From the valuable contributions of figures linked to literary Romanticism, we intuit that landscape affects spirits and emotions. Based on the poetic actions of the flâneurs and of the flâneueses We begin to suspect that the ground we walk on can end up becoming the most perfect self-portrait. And it is thanks to the reflections and performative actions of the Situationist International that we have no doubt that all geographies, both natural and urban, affect behaviors and psychologies. From these references, and many others, the art of the proposal known as psychogeography is built, and recently two Mallorcan poets have developed their respective latest books based on this possibility of literary research: Sebastià Alzamora with August Room / Mother Tongue in Proa and Lluís Maicas with Puig Ferrer at Ensiola Publishers. I spoke about Alzamora's powerful work a few months ago in this same space, so now I want to celebrate the arrival of the new collection of poems by one of the most unique and incorruptible authors of our house, Lluís Maicas.

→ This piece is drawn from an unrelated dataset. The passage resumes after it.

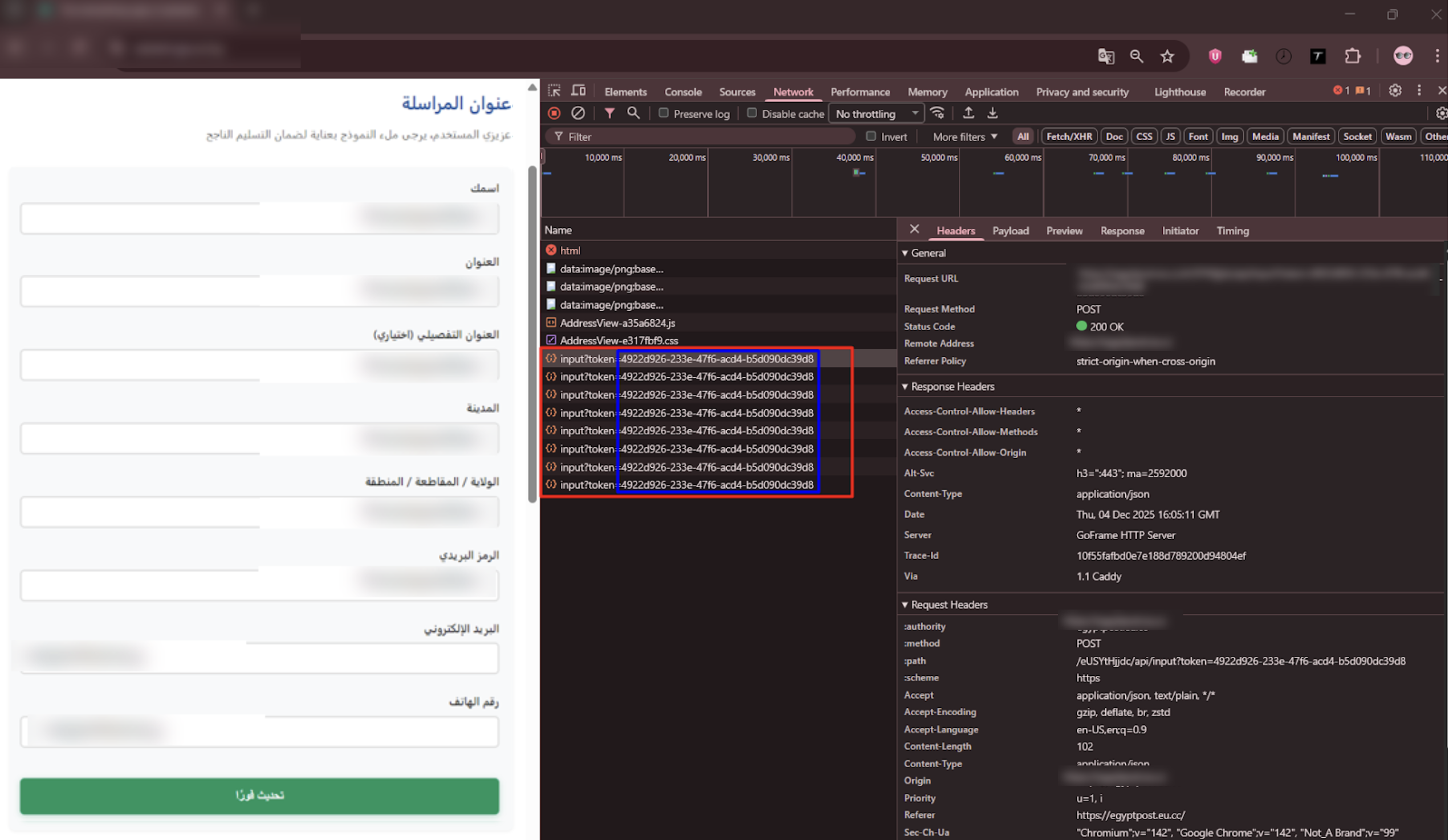1449x840 pixels.
Task: Open the No throttling dropdown
Action: (876, 114)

As the author himself explains in the prologue, Puig Ferrer is "a morphological anomaly, a bump on the flat land that surrounds it," a hill where he has lived for almost twenty-five years and which is twinned with Puig del Senyor Pere. This vantage point is the promontory from which he contemplates the city of Inca and the stars, but it is also the poetic subject matter of his new work. However, Puig Ferrer is not just "a steep piece of landscape," but rather a "path of metamorphosis," since under Maicas's presence and participation it is transformed into an open-air museum: "What I do first / every morning, / on the piece of clay / land where stems / grow / to modify the landscape." Later, he asserts that every time he looks at it, he "steals a fragment / of the landscape / which, framed, hangs / on the wall / of the retina of being." Similar to Lluís Calvo and Perejaume, Lluís Maicas observes his immediate surroundings and actively engages with them, encountering sublime works of art in the process. From this interaction emerge enigmatic, corrosive verses, brimming with humor and disruptive epiphanies that propel new perceptions and new awareness.

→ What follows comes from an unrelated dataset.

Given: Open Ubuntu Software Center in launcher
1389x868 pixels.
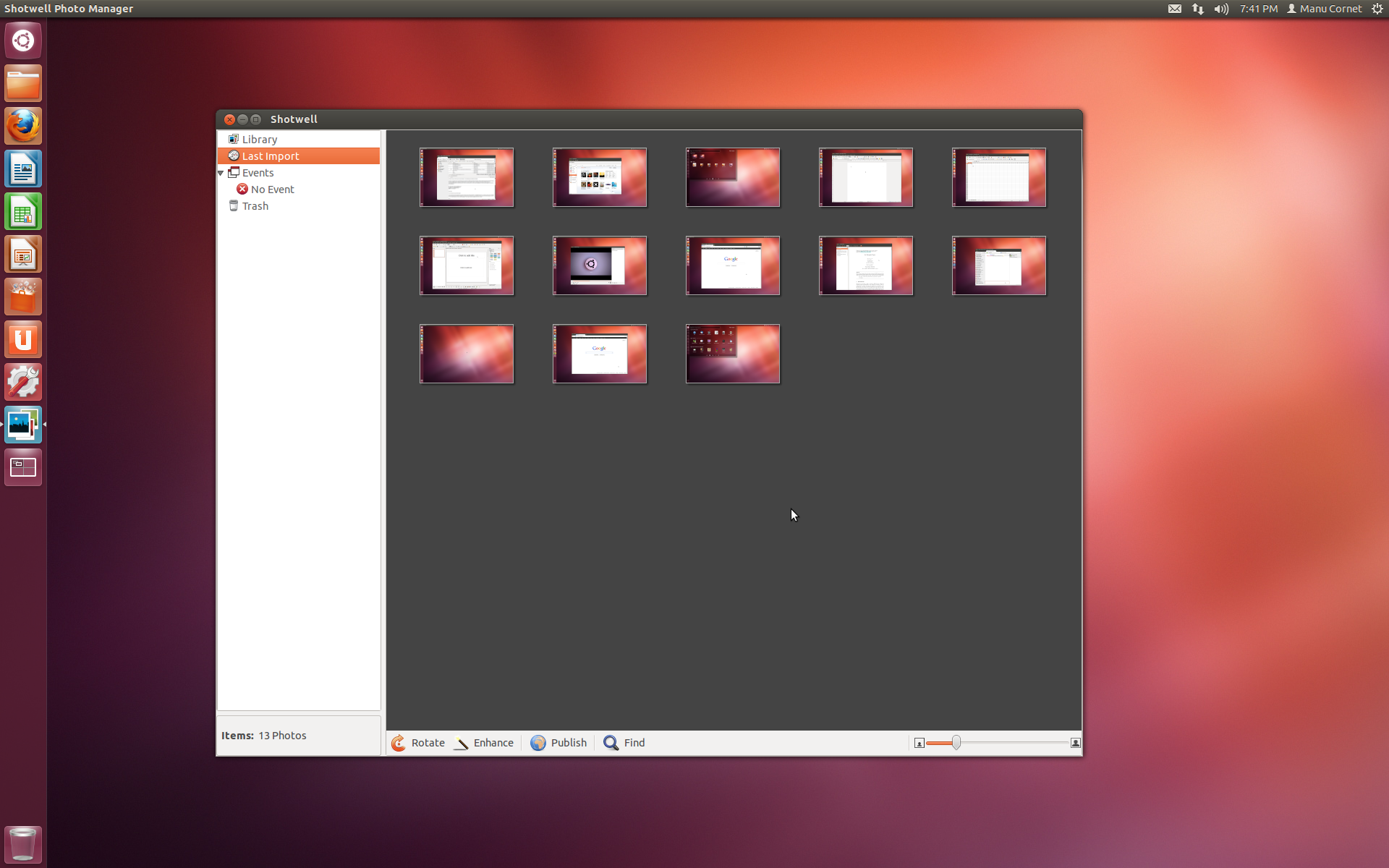Looking at the screenshot, I should click(23, 297).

Puig Ferrer is Lluís Maicas's kingdom, a humble psychogeographical theater where ticks hold meetings to divide up the blood of their victims and where thrushes and shotguns discuss philosophy. But Puig Ferrer It is also a book that continues to confirm Maicas's gifts, who has been able to construct a very personal cosmogony, as well as one of the most genuine and daring textual universes of Catalan literature at the turn of the 20th and 21st centuries, with short, impactful poems.

'Puig Ferrer'. Ensiola Publishing House. 116 pages. 18 euros.